Speaking for his peers and himself, he told the committee that most mental health challenges he sees in his school stem from family-related trauma, like “mental loss” or “separated parents,” and bullying — either “for no reason,” or over race, sexuality and beliefs.
“There’s a lot of bullying between the youth,” he said. “… There’s, like, a lot of violence between the youth, and that goes back to mental health. Because of all this violence, there’s a lot of stuff that’s going into the 6th graders’ to 12th graders’ minds, so they do dumb stuff to get their mind off of it, like vape, smoking, sometimes even drinking alcohol. And they either harm friends or family to try to get their mind off of it — and harming themselves.”
Compounding the problem, Lujan added, is youth’s reluctance to talk to adults about mental health challenges, or situations leading to them.
“They just, you know, want to keep their problems secret with their friends,” he said. “They don’t really want it spreading to more adults and parents. Sometimes they don’t want it spreading, like, through the whole school because, like, they don’t want people to act differently around them.”
Beyond that, he said, some stay silent to cover up their involvement in “start[ing]” a situation; others feel intimidated by teachers and parents and worry they’ll face retaliation for admitting a problem.
“Sometimes they don’t start it, but they’re just scared that the bully’s going to come back,” Lujan said. “Because there’s a lot of — people make fun of you if they think you’re weak.”
When navigating his own challenges, Lujan said he personally didn’t feel comfortable sharing his feelings and kept his struggles hidden as long as he could before finally opening up — which, he recalled, helped him a lot.
“And also, usually, as a male, the problems that I faced made me feel weak and less masculine, and, you know, softer,” he said. “But then at the same time, it also gave me a quicker temper, and kind of, like, just wanting everybody to back off on me.”
To address these problems, Lujan suggested that schools carry out a weekly “check-in” sheet, digital or paper, to ask students to share with school counselors or their daily teachers how they’re doing.
“Because if teachers know what they’re going through at the moment, that will really help them to understand how to cope with that situation, and try to help it,” he said.
Following Lujan’s speech, several agencies also shared other challenges they had come across. Communities In Schools of Chatham County, represented at the meeting by Executive Director Tych Cowdin, noticed many of their youth struggle with a lack of technology at home, inability to connect in person with therapists, and frequent turnover among therapists.
“So you may have a good relationship with one individual — say, John, in this case — and John finds another job and moves out of the community,” Cowdin said. “And so, that trust and that relationship that you’ve built with that individual then is lost, and that youth goes back to maybe hesitation to put their trust in another adult that they would be speaking with.”
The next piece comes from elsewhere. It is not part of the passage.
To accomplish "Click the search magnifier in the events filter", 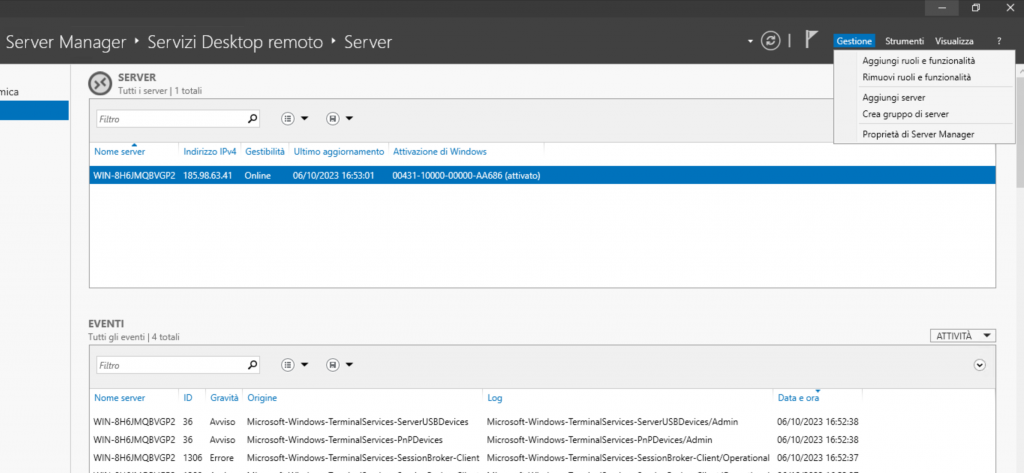I will point(252,365).
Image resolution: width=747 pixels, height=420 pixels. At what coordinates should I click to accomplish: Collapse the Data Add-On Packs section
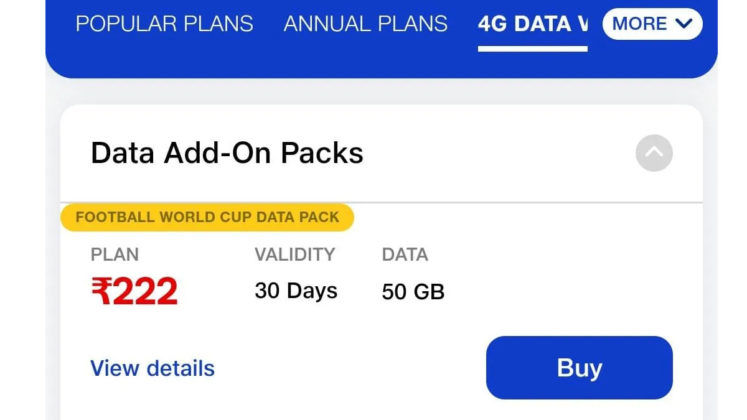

As for solutions, Cowdin suggested creating a network of school staff trained in responding effectively to mental health crises — to which Benitez also recommended offering similar training for youth since they often rely on their friends to help them overcome challenges.
In discussing the SCPD’s role in situations that often derive from juvenile mental health struggles, Wagner, meanwhile, went a step further: emphasize prevention over treatment.
“I teach my officers de-escalation techniques,” Wagner said. “I teach them through fair and impartial policing that we all have human biases, they’re natural; they occur. Why aren’t we giving our youth a 2.0 of that same type of decision-making skills to address conflict? So that they can communicate effectively, instead of letting it bottle up, take it deep inside, and then turn to substance abuse or other issues to deal with it.”
The Immigrant Advisory Committee will meet again at 6 p.m. on Tuesday, June 14, on Zoom at bit.ly/3JfKave.